#25: Holding On

Early in the summer I dreamt my son was dying.

My perfect, beautiful boy. I was helpless, aware even in my subconscious that this was too much. My own desperation jolted me awake. I opened my eyes and heard myself saying, “I cannot do this.”

I blinked and looked around the dark room. My heart was pounding, my breath shallow and fast. “It’s ok,” I told myself. “It was a dream. He’s ok. He’s not sick. It was a dream.” 

I looked at Chris, breathing steadily next to me, and I remembered. I woke up from a dream about my son dying to the reality that my husband is sick, that he has a terminal illness he might have passed on to our children. That is the nightmare I cannot escape. 

I stared at the ceiling and told myself not to drift off for awhile or the dream would start again. I picked up my phone and tried to mindlessly scroll through social media, but my eyes were too heavy. I fell asleep and slipped back into the darkness. 

I returned home from somewhere. I knew I was trying to find a way to save him. It was late. We were in a hotel. I walked in and found him curled up in the bathtub, sick and sad and slipping away from me. I picked him up and wrapped his small body in a blanket. Chris walked in. 

“We will make him comfortable,” I said. “We will take him home and love him and let him go.”

And then, again, my eyes opened. Outside the birds were chirping but the sky was dark. I got up, walked down the hall and opened the door to his room. I stood and watched his chest rise and fall. I touched his warm body. I exhaled. 

I climbed back in bed but sleep was out of the question. My heart could not handle part three of this nightmare. 

Eventually I got up to brush my teeth. When I walked out of the bathroom there was my boy, sitting on our bed, wrapped in our duvet, smiling and talking to his daddy. I crawled under the covers and pulled him into my chest. 

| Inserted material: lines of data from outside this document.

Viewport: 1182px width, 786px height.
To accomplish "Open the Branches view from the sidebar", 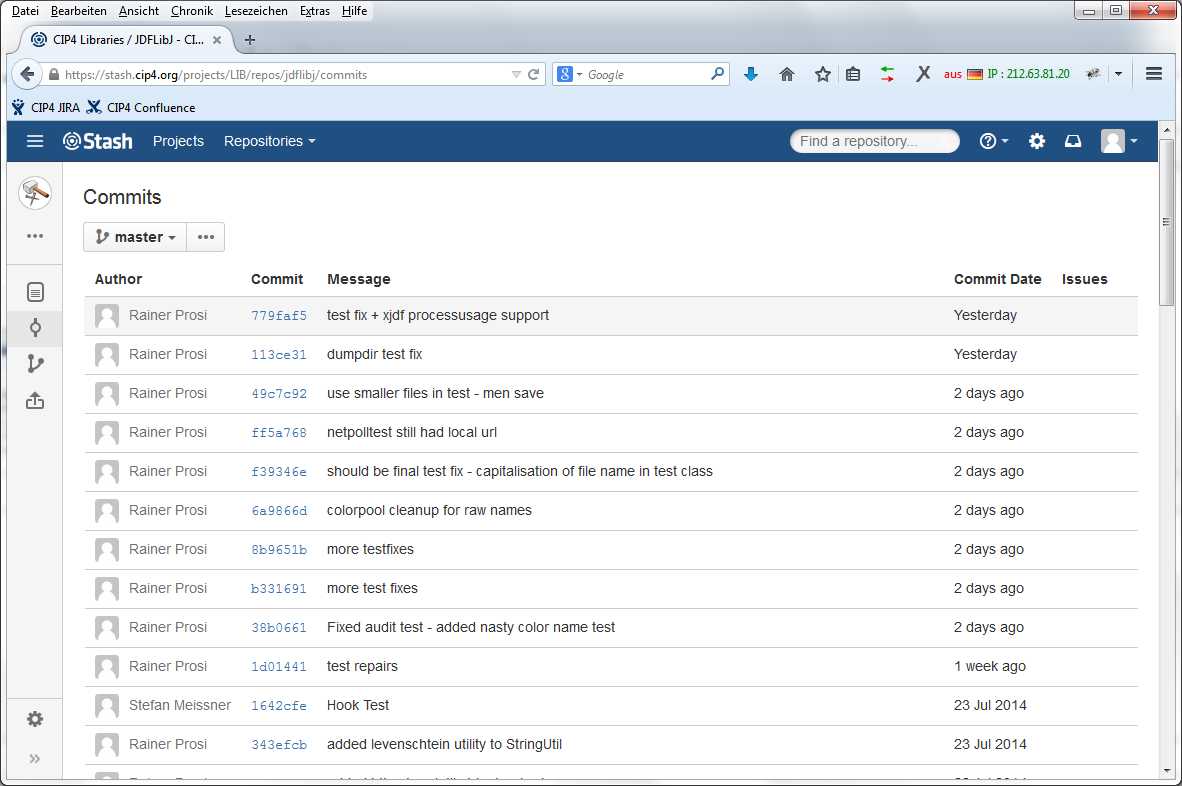I will tap(35, 363).
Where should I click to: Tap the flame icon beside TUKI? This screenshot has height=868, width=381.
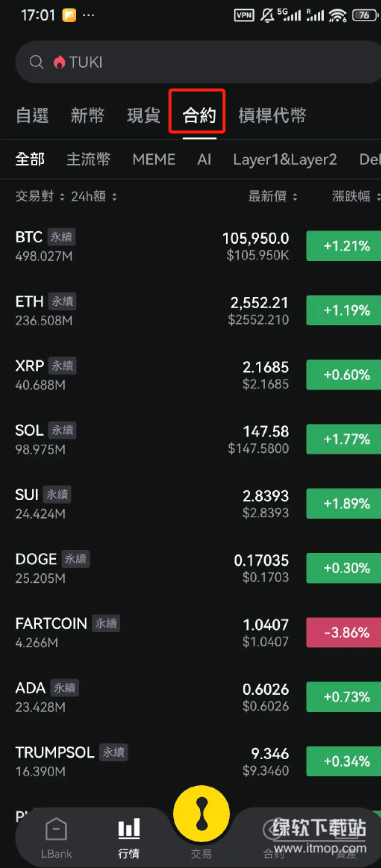click(x=59, y=62)
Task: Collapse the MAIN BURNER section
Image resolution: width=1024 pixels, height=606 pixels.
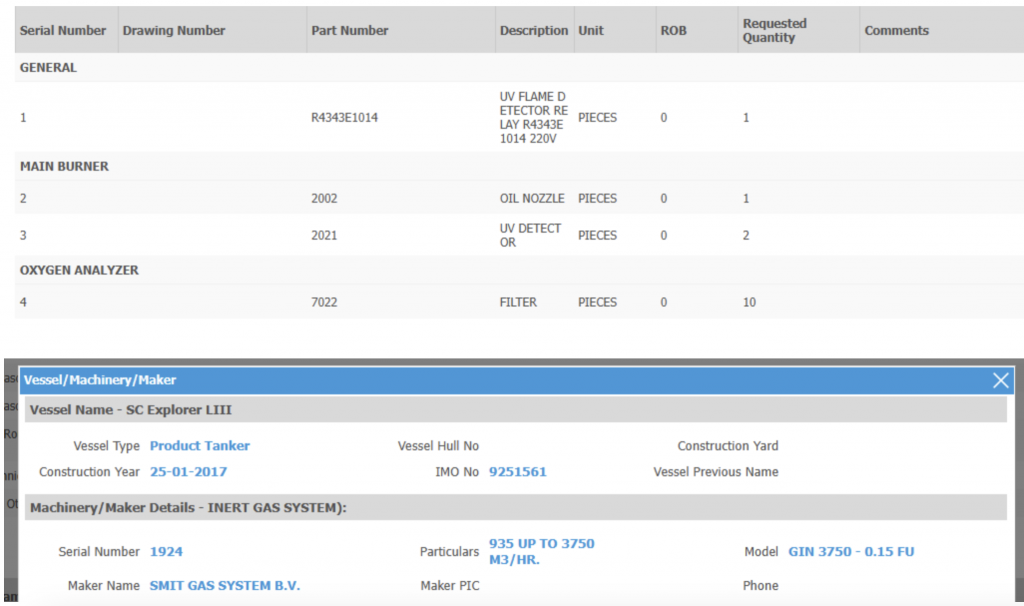Action: tap(64, 166)
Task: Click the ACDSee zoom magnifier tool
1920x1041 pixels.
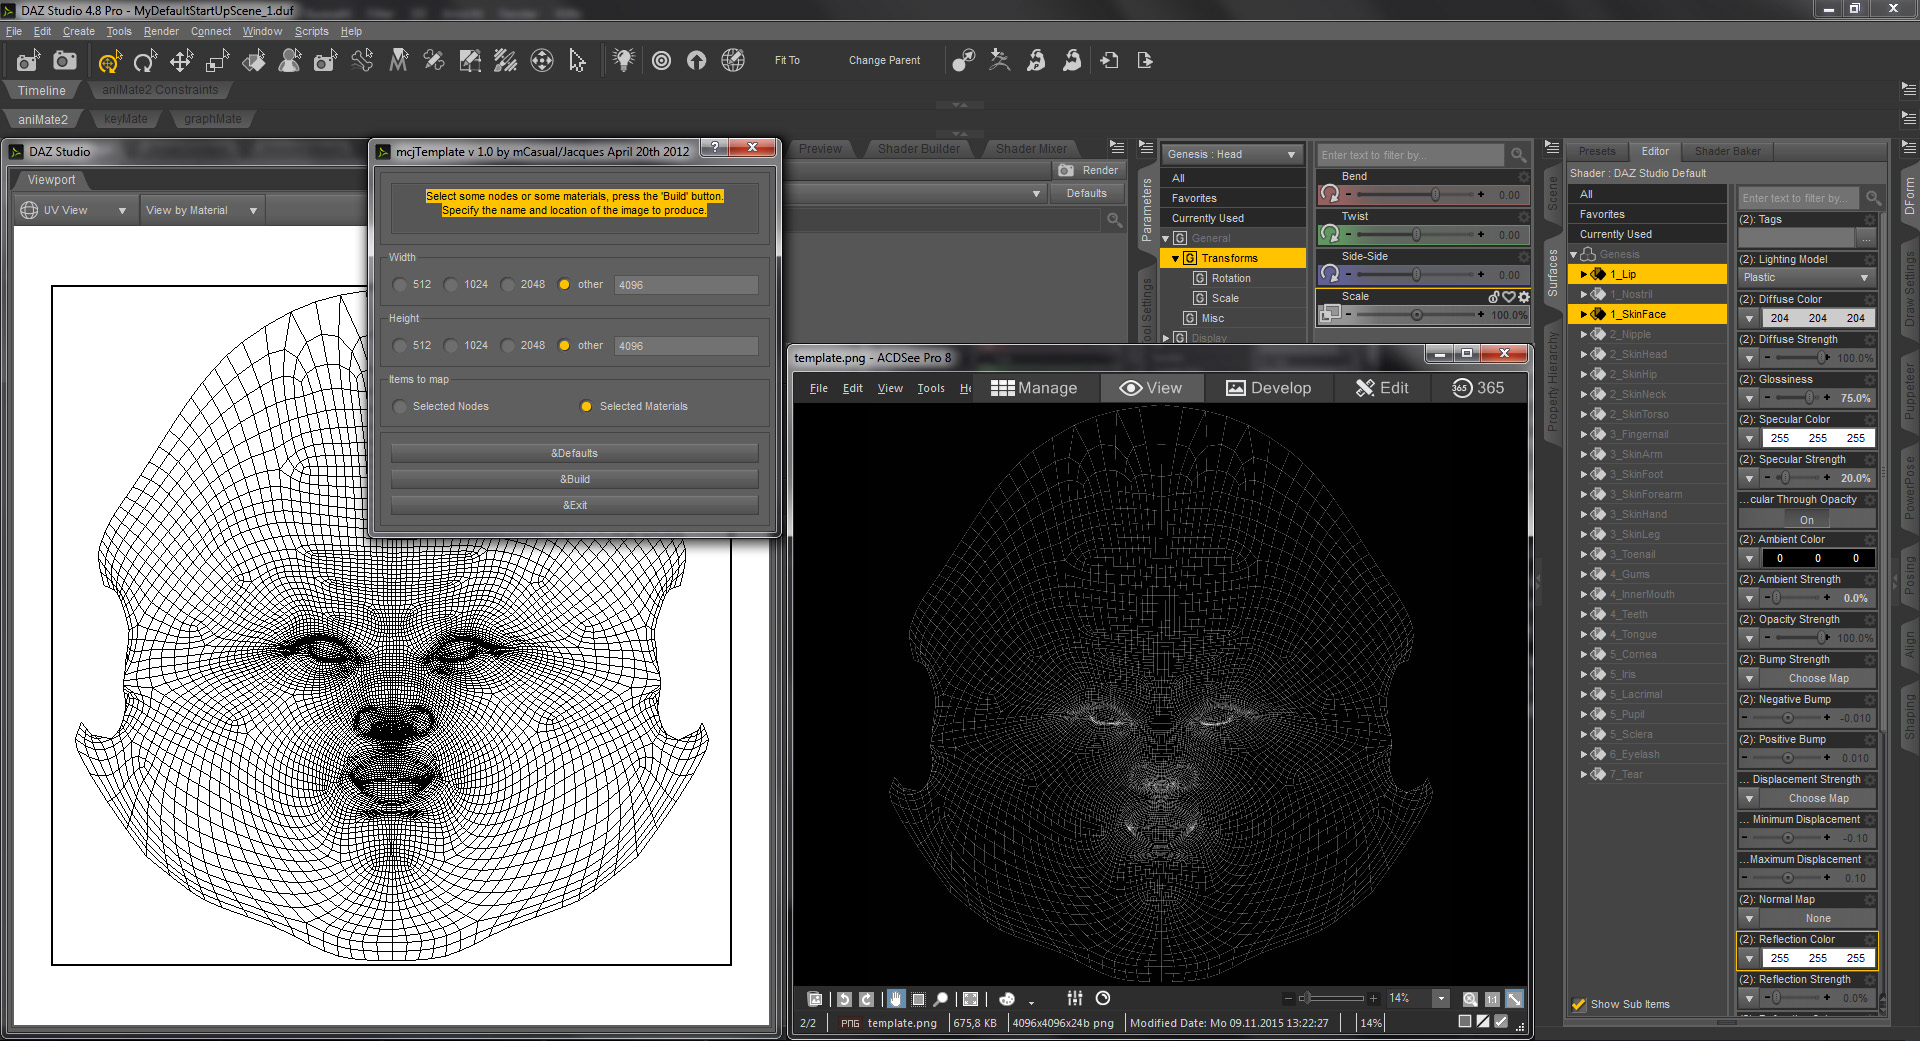Action: point(941,999)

“Hey buddy,” I said. “I’ve been waiting for this hug.”

The morning went on, and it felt simple and easy. His sister, exhausted from the summer sports schedule, slept in. He sat at the table and read hockey headlines to us from his computer. Every time I was close enough to him, I kissed his soft cheeks and smelled his brown hair. 

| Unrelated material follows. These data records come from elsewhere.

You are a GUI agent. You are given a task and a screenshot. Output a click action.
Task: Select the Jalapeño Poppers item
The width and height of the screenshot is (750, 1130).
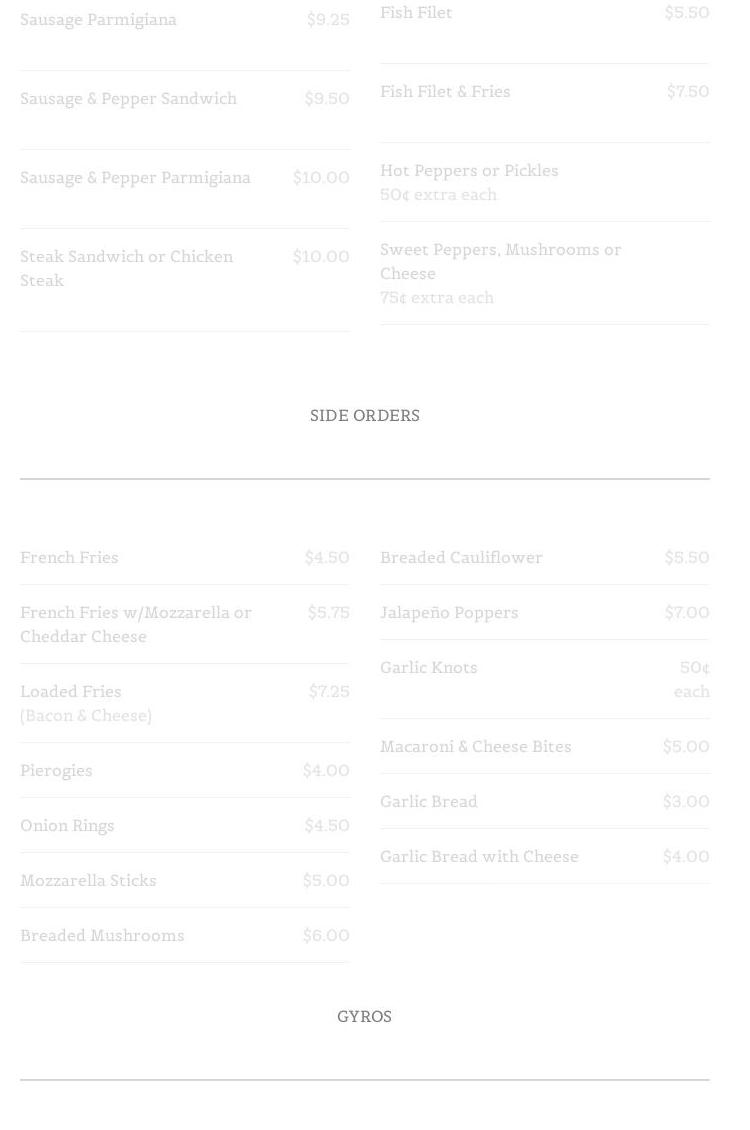click(x=449, y=613)
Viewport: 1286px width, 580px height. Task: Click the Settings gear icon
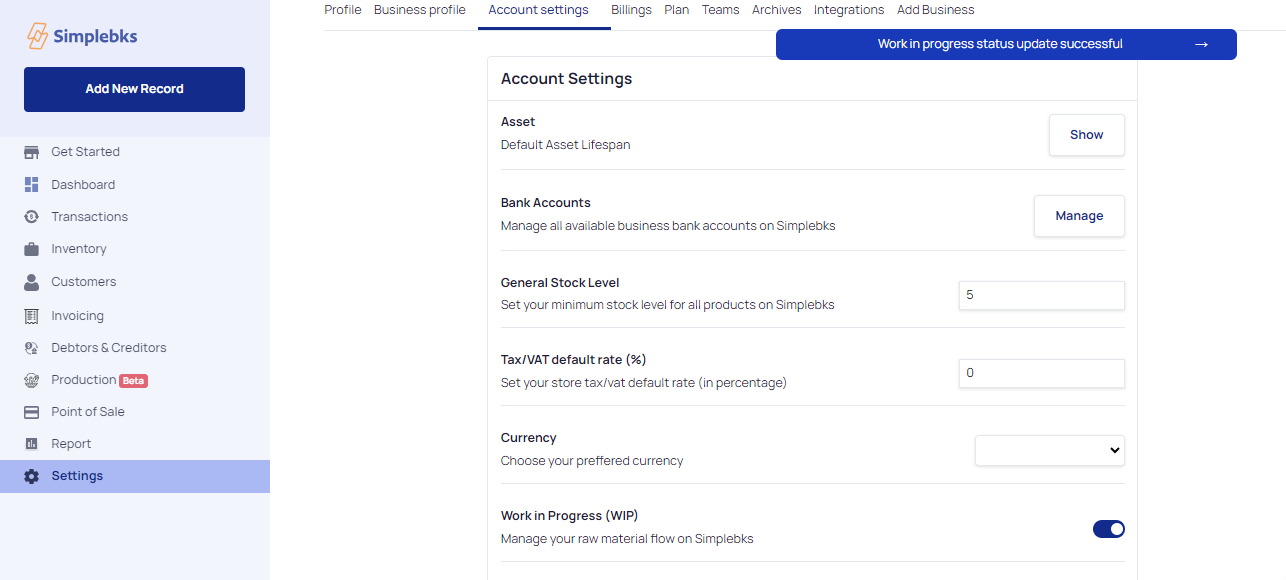[x=32, y=476]
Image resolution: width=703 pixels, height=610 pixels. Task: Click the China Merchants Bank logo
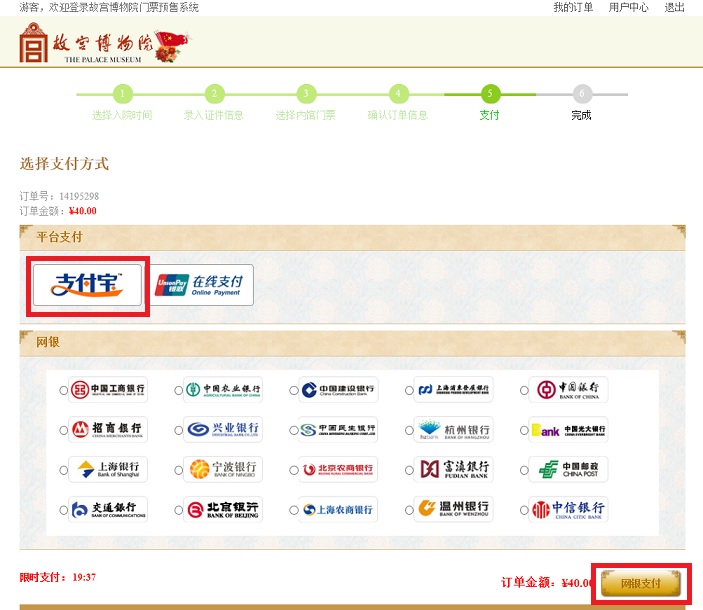tap(108, 429)
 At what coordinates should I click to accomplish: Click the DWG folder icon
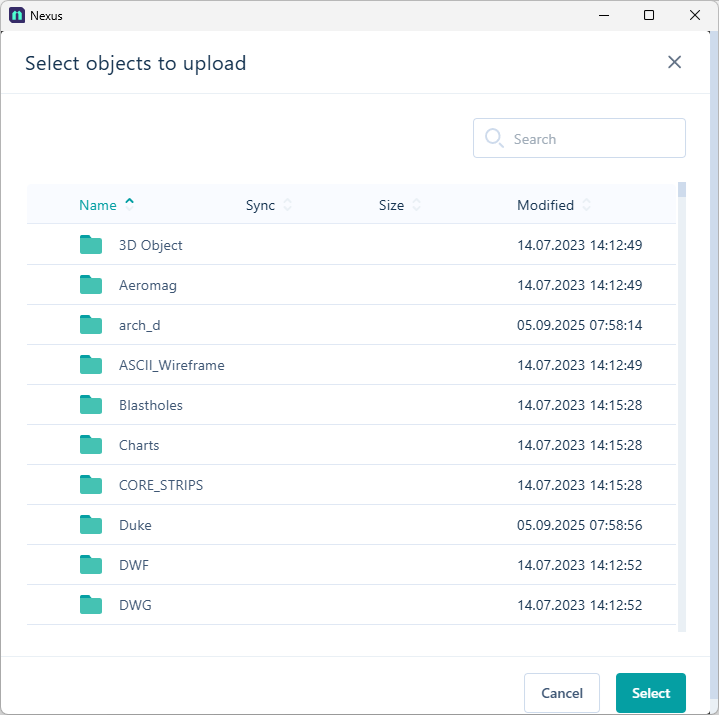pyautogui.click(x=91, y=605)
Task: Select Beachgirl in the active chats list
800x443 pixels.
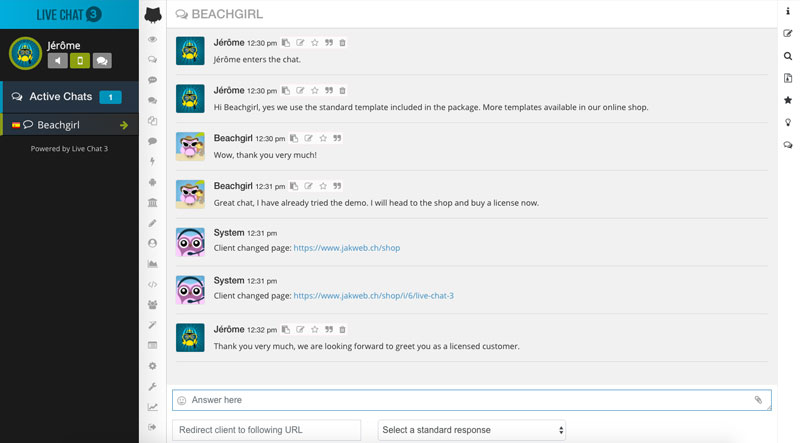Action: tap(58, 125)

I moved through the day in a sort of trance, with one part of me driving Cohen to baseball practice and braiding doll hair for Willa and feeding Chris and this other part of me stuck in that dream world, involuntarily replaying the nightmare on a loop and feeling the most desperate sadness wash over me each time. 

I often feel like I live on a cliff’s edge. I stand there, teetering, an abyss at my heels, and watch the people in front of me, skipping and spinning carefree under the sun while I hold my breath. I watch the world keep going, and I hold still. If I don’t move, if I don’t speak, maybe I can stay here, maybe the ledge will not give way. Even as my days fall into a rhythm, even as I adjust to life in this place, I move cautiously.

Maybe you can step away from the cliff, I think to myself when things begin to feel a bit more stable, just one step closer to the green grass, toward a firmer footing, a stronger hold on this life. Maybe this will be your new normal. Maybe the sadness will stop here. But there is always a bad dream or hard day or loss of function or impossible decision to remind me — you are not normal. The future will never again belong to you in the way it once did. Your life will always be hanging in the balance.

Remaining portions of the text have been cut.